— Start Input records —

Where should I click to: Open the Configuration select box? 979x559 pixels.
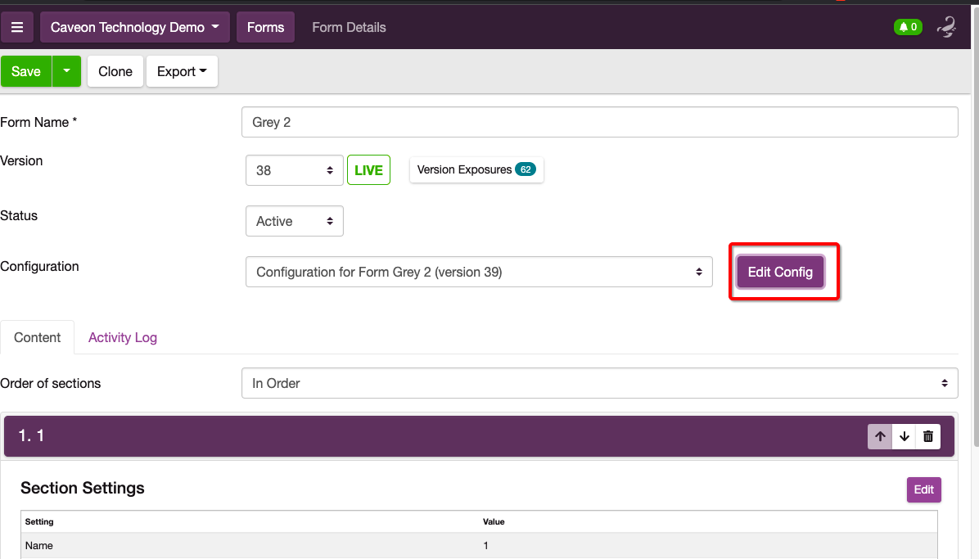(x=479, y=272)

— End Input records —
— Start Input records —

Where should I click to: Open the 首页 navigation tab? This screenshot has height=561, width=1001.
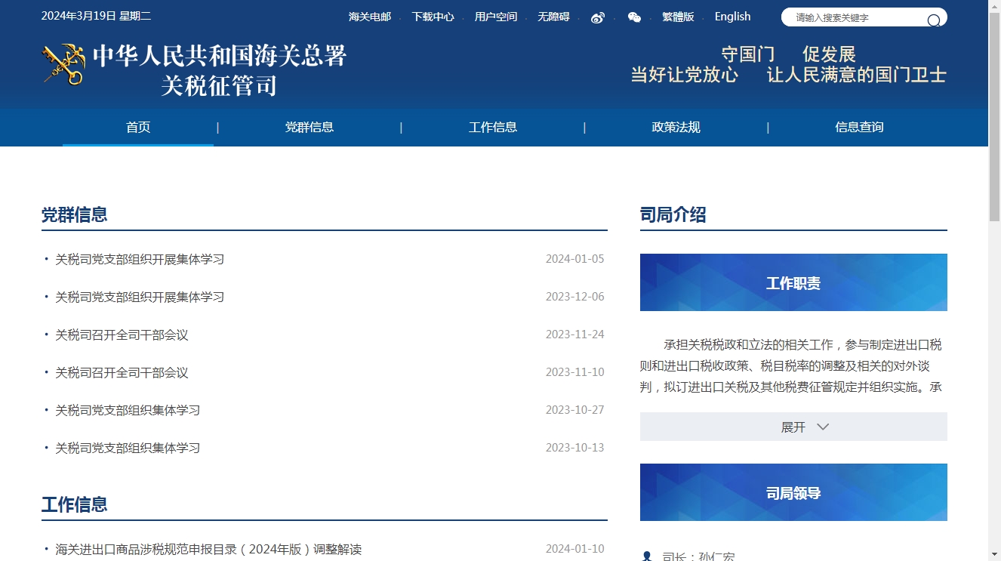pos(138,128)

— End Input records —
— Start Input records —

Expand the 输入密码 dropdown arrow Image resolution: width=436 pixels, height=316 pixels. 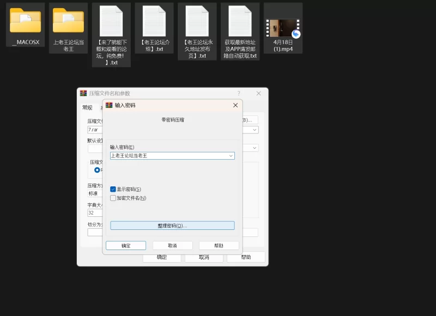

— End Input records —

> **Given problem**: Rescale the items running between the line holding "Where should I click to: Open the Configuration" and the line holding "(x=479, y=272)", inclusive, by rewriting those lines in full with their requests, multiplying only the answer coordinates by 1.1 and rounding each to a whole number, with halves rounded up. Leave the pictures out.

> **Response below**:
Where should I click to: Open the Configuration select box? 979x559 pixels.
(x=527, y=299)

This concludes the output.